# Bicep Pic!



## British Bulldog (Dec 17, 2009)

what do you think? (from what you can make out of it mates, lol)


----------



## skellan (Nov 15, 2009)

Looks pretty good but hard to tell from that angle, how about a standard bicep pose.


----------



## British Bulldog (Dec 17, 2009)

skellan said:


> Looks pretty good but hard to tell from that angle, how about a standard bicep pose.


hey skellan, thanks for the comment... right now i cant, but i will have to get one up...any thoughts from this pic though? 18+" when flexed...stats:

25

5'8"

215

bf% = 15+


----------



## skellan (Nov 15, 2009)

Thats bigger then it looks, like I say its really hard to tell the depth from that shot but looking good all the same,

Good stats also


----------



## Rambo55 (Jun 14, 2009)

Dude,

WTF is up with you and "this" pic...... It's completely a sh*t pic to make any real judgement..

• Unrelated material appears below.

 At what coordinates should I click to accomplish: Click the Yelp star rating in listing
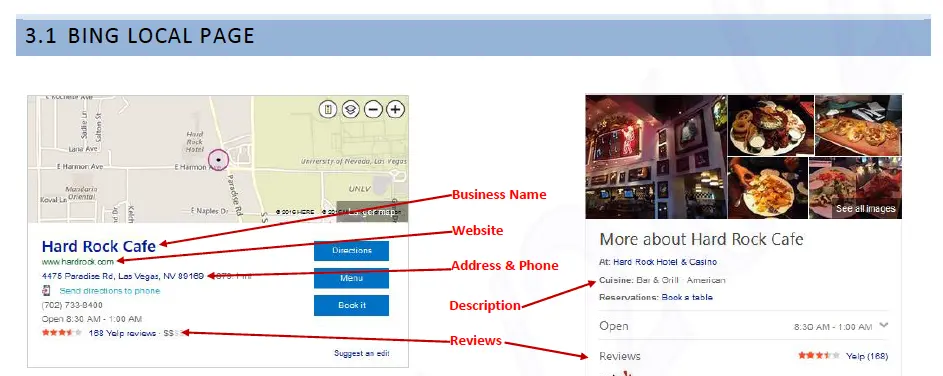(x=62, y=333)
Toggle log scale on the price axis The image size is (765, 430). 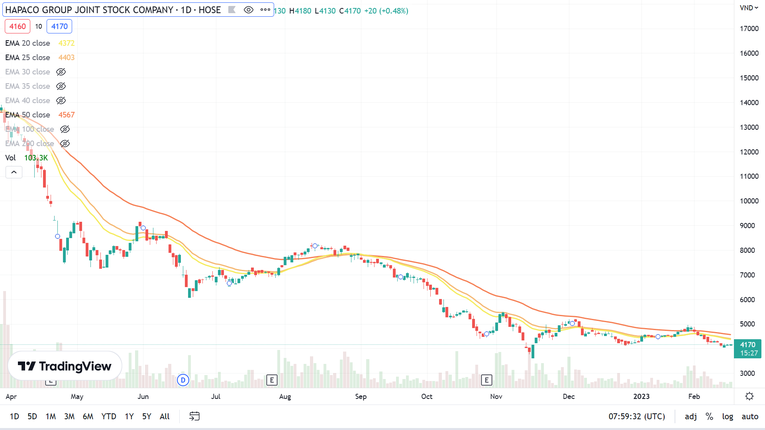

Didnt you post the same pic here:

http://www.afboard.com/forum/member-pictures/36200-pic-my-arm.html


----------



## pea head (May 28, 2008)

Why not put a Hamstring picture up ? FFS


----------



## cellaratt (Jul 16, 2008)

Rambo55 said:


> Dude,
> 
> WTF is up with you and "this" pic...... It's completely a sh*t pic to make any real judgement..
> 
> ...


Back off...The dudes only posted twice on this board and your jumping on him from something from another board...


----------



## The Big Dog (Jul 13, 2009)

cellaratt said:


> Back off...The dudes only posted twice on this board and your jumping on him from something from another board...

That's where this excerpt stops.